A critical guideline for controlling monocyte-derived macrophages phenotypes

Macrophages (Mϕ) are an extremely heterogeneous and rapidly adapting set of innate immune cells that are scattered throughout all tissues in humans from mid-gestation onwards. Their original definition as key players in phagocytosis and defense against pathogens is too restrictive nowadays, as Mϕ are central to tissue homeostasis, repair, and complex immune regulations involving adaptive immunity. The Mϕ exhibit different ontogenies, originating from either embryonic progenitors or bone marrow, and their fate is shaped by tissue-specific microenvironments, which determine their adaptive phenotypes. This results in functional flexibility, exemplified by their ability to polarize into pro- (M1) or anti- (M2) inflammatory states in response to environmental cues.
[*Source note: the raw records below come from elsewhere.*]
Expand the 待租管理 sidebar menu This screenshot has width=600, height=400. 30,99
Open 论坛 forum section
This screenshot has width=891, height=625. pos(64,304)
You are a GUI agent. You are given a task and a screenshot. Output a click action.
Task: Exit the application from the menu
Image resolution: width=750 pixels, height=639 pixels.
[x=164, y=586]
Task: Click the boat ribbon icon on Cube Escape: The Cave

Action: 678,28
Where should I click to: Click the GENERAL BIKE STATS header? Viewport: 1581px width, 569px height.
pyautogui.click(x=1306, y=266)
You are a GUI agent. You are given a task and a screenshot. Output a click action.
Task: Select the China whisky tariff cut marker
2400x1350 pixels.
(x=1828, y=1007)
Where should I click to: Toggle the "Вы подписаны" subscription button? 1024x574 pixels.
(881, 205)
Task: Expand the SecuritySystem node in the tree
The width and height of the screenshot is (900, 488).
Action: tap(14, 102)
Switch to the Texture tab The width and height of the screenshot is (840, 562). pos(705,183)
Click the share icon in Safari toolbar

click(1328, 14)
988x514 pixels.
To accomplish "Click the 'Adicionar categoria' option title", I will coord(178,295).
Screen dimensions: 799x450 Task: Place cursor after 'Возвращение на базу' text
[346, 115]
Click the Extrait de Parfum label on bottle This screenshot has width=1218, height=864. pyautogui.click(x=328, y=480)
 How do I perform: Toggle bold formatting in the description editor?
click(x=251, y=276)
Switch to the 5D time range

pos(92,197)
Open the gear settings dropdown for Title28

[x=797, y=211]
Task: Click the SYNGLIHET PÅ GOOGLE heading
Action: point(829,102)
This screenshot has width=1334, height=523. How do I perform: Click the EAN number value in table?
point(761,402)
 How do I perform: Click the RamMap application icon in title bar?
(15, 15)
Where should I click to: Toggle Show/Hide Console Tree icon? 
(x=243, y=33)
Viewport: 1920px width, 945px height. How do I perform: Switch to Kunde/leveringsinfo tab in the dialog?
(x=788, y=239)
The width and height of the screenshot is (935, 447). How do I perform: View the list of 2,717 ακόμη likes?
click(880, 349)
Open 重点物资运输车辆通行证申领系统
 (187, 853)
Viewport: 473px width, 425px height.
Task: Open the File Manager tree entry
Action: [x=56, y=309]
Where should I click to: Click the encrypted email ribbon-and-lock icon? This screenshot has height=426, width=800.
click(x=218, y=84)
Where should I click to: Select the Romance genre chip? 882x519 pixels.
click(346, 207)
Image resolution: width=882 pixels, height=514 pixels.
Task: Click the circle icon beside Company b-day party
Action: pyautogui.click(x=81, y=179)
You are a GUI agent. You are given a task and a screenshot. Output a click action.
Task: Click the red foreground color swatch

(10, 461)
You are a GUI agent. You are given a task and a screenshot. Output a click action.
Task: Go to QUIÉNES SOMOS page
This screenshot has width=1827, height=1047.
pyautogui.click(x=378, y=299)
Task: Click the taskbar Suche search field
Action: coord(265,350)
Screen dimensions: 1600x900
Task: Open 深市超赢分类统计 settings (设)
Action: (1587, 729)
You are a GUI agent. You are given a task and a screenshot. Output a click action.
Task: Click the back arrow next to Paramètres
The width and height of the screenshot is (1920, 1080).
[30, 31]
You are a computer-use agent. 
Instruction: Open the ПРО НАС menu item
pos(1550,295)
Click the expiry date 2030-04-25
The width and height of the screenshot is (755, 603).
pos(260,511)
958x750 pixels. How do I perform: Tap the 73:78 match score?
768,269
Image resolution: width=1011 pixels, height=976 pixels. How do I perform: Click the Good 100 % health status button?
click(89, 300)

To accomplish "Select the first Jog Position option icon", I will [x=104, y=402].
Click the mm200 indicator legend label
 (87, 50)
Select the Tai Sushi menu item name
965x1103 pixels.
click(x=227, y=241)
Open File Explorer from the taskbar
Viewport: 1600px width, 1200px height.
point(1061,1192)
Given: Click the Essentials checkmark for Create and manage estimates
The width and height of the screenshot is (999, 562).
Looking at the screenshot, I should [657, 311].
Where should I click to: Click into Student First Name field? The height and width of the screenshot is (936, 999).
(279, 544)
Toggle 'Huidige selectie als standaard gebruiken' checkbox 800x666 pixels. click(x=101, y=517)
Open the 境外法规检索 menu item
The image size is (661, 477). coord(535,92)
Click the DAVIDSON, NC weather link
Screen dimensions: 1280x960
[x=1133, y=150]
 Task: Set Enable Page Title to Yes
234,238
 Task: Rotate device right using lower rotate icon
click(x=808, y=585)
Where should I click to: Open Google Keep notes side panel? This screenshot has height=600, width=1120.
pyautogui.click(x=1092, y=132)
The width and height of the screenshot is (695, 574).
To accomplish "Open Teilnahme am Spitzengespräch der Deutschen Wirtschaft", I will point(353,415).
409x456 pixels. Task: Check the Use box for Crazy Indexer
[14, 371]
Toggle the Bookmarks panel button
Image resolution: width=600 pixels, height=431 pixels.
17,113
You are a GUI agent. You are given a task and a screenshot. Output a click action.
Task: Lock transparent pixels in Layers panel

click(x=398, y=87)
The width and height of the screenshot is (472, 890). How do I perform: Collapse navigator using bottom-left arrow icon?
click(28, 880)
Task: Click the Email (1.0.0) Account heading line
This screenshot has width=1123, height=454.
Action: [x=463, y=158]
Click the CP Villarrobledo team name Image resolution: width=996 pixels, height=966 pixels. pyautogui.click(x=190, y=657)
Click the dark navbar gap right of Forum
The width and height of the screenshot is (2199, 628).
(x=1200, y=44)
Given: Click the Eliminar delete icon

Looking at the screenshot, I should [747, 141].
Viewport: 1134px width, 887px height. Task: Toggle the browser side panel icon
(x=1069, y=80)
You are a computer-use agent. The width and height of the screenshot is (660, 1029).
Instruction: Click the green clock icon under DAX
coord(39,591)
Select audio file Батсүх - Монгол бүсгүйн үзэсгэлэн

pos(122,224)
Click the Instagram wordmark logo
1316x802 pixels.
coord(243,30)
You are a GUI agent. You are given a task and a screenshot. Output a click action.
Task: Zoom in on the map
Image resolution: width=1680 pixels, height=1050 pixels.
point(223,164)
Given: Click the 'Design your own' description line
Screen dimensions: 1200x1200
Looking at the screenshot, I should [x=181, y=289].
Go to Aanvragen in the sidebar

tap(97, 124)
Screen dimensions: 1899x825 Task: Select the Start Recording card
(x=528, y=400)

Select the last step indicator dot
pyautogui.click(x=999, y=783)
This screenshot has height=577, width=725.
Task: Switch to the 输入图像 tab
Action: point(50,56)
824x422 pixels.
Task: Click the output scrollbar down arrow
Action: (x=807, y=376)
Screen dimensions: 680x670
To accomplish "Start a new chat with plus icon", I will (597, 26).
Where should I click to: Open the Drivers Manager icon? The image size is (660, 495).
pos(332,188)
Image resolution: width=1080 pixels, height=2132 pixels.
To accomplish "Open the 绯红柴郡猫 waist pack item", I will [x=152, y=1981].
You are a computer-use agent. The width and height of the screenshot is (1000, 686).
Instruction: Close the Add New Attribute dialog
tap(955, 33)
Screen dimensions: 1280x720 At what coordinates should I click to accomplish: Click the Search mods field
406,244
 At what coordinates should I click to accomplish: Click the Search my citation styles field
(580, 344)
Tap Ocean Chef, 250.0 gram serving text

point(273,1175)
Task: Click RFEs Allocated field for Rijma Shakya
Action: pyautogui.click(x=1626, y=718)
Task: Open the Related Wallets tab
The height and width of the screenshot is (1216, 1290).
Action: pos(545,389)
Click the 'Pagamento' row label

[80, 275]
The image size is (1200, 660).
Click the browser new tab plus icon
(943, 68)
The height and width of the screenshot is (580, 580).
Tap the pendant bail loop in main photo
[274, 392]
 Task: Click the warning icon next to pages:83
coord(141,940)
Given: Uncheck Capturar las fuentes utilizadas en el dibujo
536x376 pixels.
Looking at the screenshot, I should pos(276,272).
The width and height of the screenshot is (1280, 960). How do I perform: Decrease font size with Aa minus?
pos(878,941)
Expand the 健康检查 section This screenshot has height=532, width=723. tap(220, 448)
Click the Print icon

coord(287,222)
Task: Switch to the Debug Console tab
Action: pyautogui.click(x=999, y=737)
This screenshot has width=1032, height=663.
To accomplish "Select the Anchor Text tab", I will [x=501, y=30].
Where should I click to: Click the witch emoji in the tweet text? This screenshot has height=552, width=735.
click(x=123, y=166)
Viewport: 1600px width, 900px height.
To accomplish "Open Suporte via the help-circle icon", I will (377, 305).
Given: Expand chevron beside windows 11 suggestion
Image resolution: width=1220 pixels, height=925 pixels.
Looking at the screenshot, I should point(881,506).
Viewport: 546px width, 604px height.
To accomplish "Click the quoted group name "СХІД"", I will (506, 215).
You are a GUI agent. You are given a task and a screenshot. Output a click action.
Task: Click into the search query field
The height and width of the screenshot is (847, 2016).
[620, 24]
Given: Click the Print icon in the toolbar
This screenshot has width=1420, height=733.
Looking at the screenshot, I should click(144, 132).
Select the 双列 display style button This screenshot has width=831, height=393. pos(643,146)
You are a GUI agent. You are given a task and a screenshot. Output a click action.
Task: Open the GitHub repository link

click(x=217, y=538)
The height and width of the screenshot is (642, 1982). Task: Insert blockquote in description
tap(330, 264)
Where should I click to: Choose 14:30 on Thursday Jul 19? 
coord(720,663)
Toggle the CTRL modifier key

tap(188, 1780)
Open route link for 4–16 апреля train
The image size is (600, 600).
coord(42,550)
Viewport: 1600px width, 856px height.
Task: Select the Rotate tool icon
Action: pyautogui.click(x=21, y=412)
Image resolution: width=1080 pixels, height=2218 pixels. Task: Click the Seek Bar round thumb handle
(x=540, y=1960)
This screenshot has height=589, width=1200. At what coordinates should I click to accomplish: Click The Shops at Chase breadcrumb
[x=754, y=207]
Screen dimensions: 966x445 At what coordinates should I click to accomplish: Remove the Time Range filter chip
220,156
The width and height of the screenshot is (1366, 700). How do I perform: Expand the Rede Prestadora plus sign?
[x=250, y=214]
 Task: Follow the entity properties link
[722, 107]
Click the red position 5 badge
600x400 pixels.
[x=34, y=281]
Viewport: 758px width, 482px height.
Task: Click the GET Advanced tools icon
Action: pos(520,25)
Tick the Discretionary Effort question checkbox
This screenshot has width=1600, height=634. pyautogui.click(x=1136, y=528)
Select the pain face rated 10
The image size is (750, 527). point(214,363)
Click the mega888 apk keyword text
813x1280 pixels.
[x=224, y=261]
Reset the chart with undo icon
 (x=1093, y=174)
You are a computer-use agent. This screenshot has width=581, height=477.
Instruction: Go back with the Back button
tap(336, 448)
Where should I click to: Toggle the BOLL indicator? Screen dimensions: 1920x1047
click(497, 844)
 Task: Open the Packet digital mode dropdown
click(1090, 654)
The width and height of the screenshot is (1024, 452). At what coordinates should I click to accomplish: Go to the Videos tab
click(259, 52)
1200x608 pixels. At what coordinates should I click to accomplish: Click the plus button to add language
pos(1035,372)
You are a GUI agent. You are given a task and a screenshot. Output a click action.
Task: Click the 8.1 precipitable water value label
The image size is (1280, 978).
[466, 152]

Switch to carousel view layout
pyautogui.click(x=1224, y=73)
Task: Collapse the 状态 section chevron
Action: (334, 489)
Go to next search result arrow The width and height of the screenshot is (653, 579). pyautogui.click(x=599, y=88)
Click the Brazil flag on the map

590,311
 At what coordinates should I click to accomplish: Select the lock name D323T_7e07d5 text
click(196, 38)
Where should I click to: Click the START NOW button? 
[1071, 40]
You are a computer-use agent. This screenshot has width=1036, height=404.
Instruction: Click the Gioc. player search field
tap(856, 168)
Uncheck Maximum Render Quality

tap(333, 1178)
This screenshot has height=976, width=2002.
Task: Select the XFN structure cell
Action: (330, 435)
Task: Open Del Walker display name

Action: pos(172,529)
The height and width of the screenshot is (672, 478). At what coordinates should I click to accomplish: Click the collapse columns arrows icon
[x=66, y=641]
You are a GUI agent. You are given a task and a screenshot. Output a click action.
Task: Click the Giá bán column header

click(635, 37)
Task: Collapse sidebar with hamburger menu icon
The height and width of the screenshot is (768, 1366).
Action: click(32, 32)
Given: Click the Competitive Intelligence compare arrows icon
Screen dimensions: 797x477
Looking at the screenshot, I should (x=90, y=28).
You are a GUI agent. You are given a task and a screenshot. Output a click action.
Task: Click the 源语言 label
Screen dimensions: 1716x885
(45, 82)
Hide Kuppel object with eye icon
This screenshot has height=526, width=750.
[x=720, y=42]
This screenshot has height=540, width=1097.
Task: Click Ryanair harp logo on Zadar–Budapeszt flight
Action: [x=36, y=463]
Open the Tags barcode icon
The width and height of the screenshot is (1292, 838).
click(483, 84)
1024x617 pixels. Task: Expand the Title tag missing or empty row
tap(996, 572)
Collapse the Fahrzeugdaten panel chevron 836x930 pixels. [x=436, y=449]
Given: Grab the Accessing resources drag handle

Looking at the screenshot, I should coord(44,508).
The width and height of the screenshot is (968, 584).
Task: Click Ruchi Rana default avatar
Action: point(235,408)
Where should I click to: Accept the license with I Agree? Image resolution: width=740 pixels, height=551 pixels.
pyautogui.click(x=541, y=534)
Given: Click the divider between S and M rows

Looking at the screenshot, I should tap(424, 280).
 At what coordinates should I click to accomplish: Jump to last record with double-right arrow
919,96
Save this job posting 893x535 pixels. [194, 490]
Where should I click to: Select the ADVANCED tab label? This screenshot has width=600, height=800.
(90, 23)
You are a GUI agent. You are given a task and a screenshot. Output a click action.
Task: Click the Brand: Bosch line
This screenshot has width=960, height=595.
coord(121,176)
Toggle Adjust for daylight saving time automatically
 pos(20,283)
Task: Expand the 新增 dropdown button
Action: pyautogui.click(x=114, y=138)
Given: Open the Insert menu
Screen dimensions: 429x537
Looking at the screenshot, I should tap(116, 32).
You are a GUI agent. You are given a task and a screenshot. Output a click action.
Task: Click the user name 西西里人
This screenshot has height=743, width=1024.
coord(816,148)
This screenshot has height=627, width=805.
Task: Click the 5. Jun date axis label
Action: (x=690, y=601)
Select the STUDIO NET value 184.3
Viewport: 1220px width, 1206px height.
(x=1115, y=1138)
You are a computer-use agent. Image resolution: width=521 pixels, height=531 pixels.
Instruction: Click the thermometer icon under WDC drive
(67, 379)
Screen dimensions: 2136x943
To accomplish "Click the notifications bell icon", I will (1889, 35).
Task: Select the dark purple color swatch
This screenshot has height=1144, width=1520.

Such a dynamic process is critical for resolving infections, repairing tissue, and maintaining immune balance. Dysregulated Mϕ polarization is indeed implicated in various pathologies, including chronic inflammation, cancer, and fibrosis. Despite their importance, the study of tissue-resident Mϕ is still limited by technical challenges related to their isolation, maintenance, and donor variability. As an alternative, monocyte-derived macrophages (MDMs) represent an easier in vitro system to model human Mϕ biology under controlled conditions. However, MDMs differ from tissue-resident Mϕ in their developmental origin and functional specialization. This review outlines the key principles and limitations of MDM-based models, discusses commonly used differentiation protocols, and proposes methodological strategies to enhance reproducibility and physiological relevance in macrophage research.